• [Excerpt to read]:
★ ★ ★
The image of the scimitar-wielding Arab in a context in which the "Arabic" characters are cast as the "bad guys" has the unfortunate consequence of re-casting LOTR as a Christian-vs-Muslim Crusades narrative. That, I think, is the negative connotation that would enter most people's minds if they interpret the Haradrim as "Arabs".


----------



## Erestor Arcamen (Dec 29, 2011)

This is a very old thread but I was just reading some of this stuff and it's very interesting to me. That there are huge parts of ME that are unexplored etc is very interesting. I mean, did those continents far to the south and east know of Sauron or the ring or the Eldar or the Valar or anything? What happened there? I mean I'm sure there are tribes of men and dwarves and probably many tribes of Avari as well. Are they as splendid as their kindred in the mainstream areas of ME? I haven't had a chance to read a lot of HOME but hope Tolkien touched on this stuff somewhere. Anyone else interested in this a lot?


----------



## Zalmoxis (Jan 9, 2012)

The fact that Haradrim are often considered to be Arab-like its because of geographical and historical stereotypes. For most people, if someone lives in a desert, has a swarthy skin and uses in battle a curved sword, it is automatically an "Arab"... 

In the books, however, the Haradrim have little if any to do with Arabs. The Haradrim have black skin, they ride war elephants, use a lot of gold jewelry and are dressed in scarlet. They do not have a unified leadership, and are backwards and uncivilized comparing to the glory of the kingdom of Gondor. If anything, they resemble pretty much the early Nubians who often fought and attacked the southern borders of Egypt, or maybe the armies of later African kingdoms such as Songhai or Mali. The troll-man of Far Harad, are obviously representing some tribal people.

I guess that when they made the movies, the producers had some really tough jobs to do. If they would have kept to the book and would have depicted the Haradrim indeed as African people, it would have caused a media scandal with epic proportions in countries such as USA where political correctness is valued above everything... 

In such a situatian, and taking also into account the fact that the movies are expected to get most of their audiences in western countries, i guess they decided to depict them as Arabs, as anyway, in the current geopolitical situation, Arabs are perceived as universal villains... And putting them to sing a Maori war chant during their charge on the Fields of Pellenor did not change much.



> I mean, did those continents far to the south and east know of Sauron or the ring or the Eldar or the Valar or anything? What happened there? I mean I'm sure there are tribes of men and dwarves and probably many tribes of Avari as well. Are they as splendid as their kindred in the mainstream areas of ME?



Tolkien never wrote anything about those places and far distant countries...


----------



## Erestor Arcamen (Jan 11, 2012)

I never stated Tolkien wrote anything about these places, I was just stating how I feel about them and how it interests me that they exist at all but little or nothing (mainly nothing) is written.


----------



## Bucky (Jan 11, 2012)

This thread is full of conjectural, PC-driven BS in plain English....

Perhaps we should do something _crazy_ for this day & age: Let's actually look at the facts & put aside our own opinions & agendas!

What does the text actually say? :*eek:


First, Harad certainly appears to be Africa if you see Tolkien's early maps of M-e....

You can probably find some maps on this site (sorry, I'm not much at computer navigation, et all). Otherwise, try google. ;*)
★ ★ ★
• [Stored data]:
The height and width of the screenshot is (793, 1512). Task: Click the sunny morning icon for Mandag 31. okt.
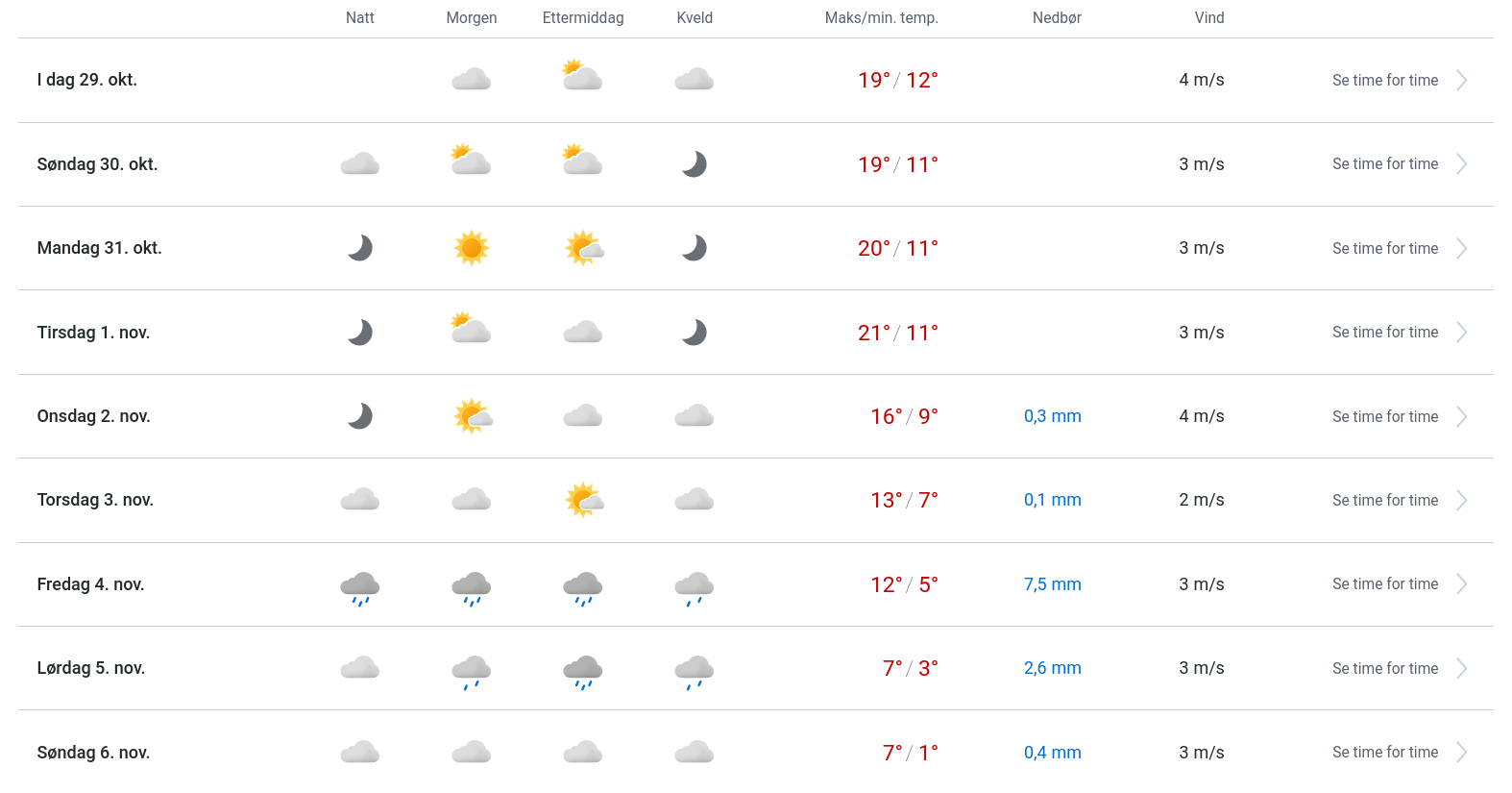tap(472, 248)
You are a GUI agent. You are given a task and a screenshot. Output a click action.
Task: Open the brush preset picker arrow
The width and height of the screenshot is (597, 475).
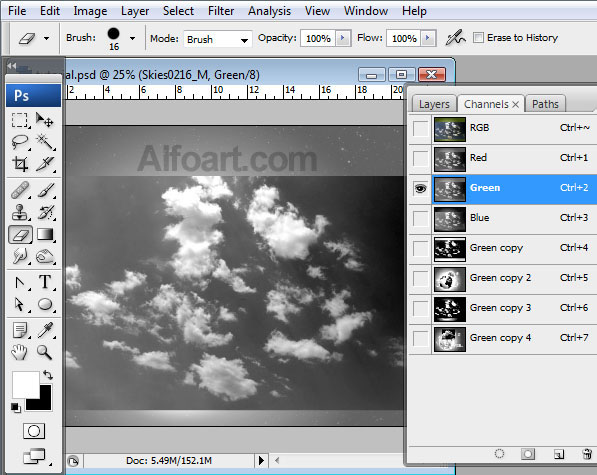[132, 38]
★ ★ ★
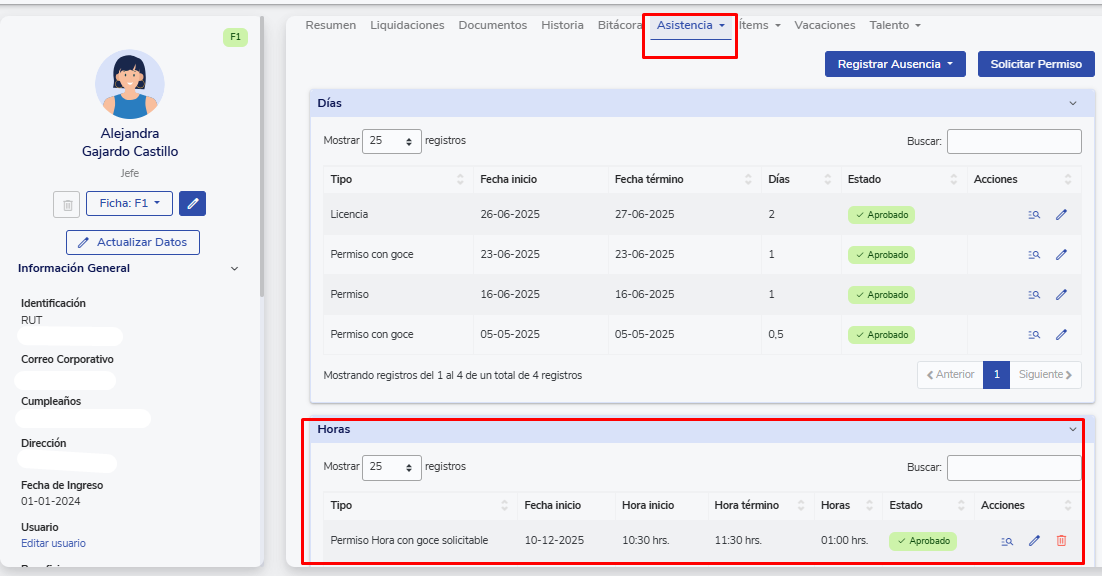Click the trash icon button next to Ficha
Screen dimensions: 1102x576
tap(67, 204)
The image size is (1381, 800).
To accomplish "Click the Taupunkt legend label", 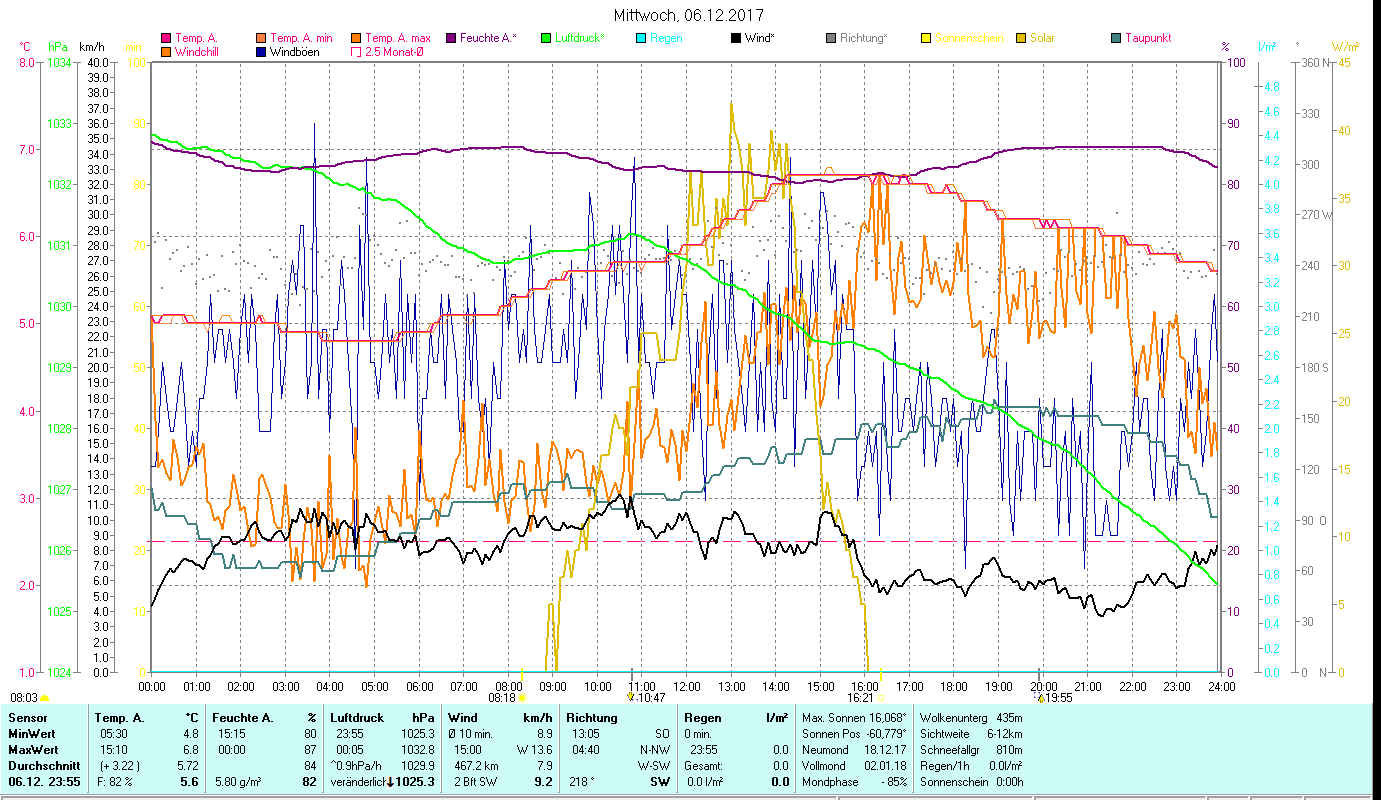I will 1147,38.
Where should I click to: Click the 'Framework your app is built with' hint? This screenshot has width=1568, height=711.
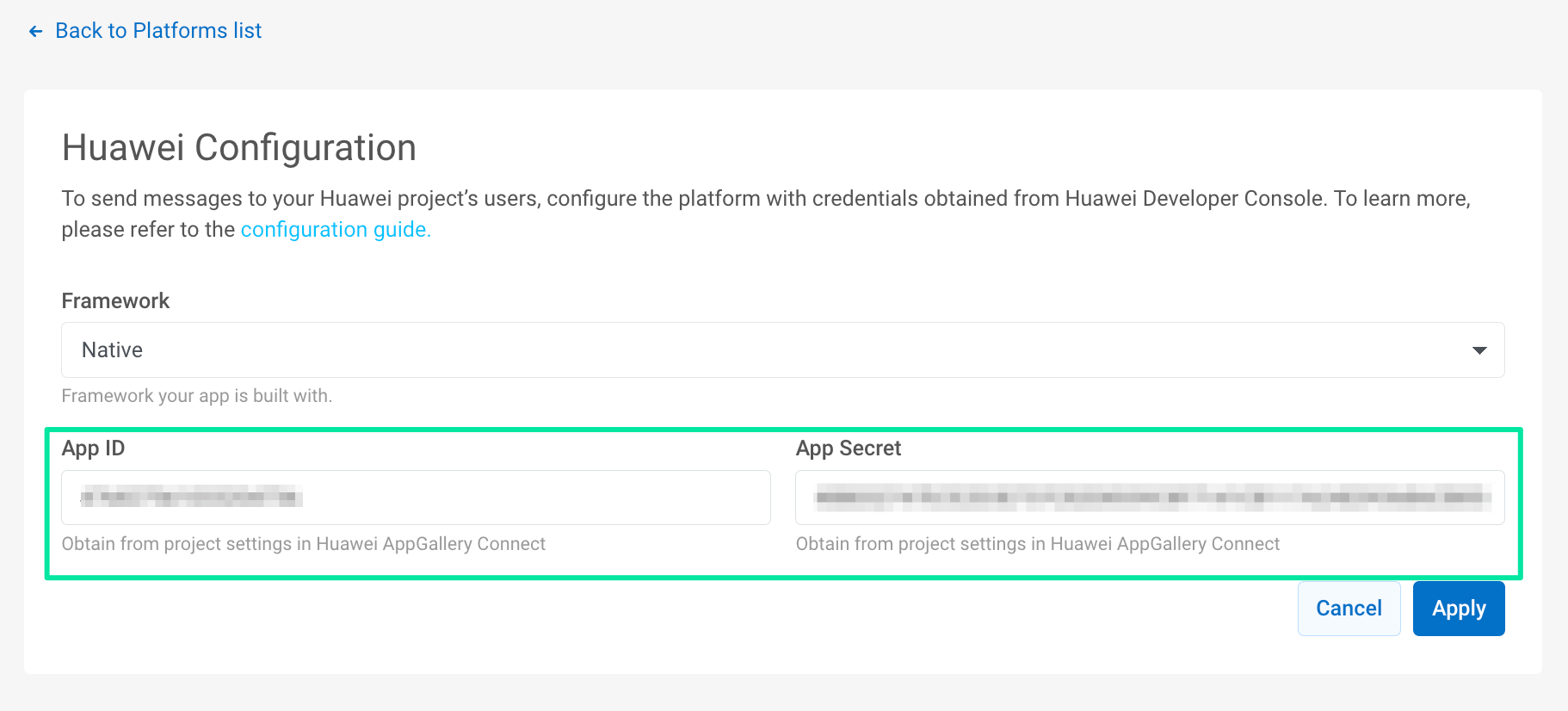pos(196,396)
★ ★ ★
• [Exercises to complete]:
a – Decide whether each statement agrees with the forum thread on the Haradrim. Answer yes or no and quote the text's deciding words: (i) Zalmoxis says the Haradrim in the books ride war elephants; (ii) Erestor Arcamen says he has read much of HOME; (iii) Bucky says Harad looks like Asia on Tolkien's early maps.
b – Reproduce the passage of the forum thread on the Haradrim that begins with the words containing "Perhaps we should" and ends with "maps of M-e....".
The items have no connection to the forum thread on the Haradrim.

• [The answers]:
a –
(i) Yes: "they ride war elephants"
(ii) No: "I haven't had a chance to read a lot of HOME"
(iii) No: "Harad certainly appears to be Africa if you see Tolkien's early maps"

b –
Perhaps we should do something _crazy_ for this day & age: Let's actually look at the facts & put aside our own opinions & agendas!

What does the text actually say? :*eek:


First, Harad certainly appears to be Africa if you see Tolkien's early maps of M-e....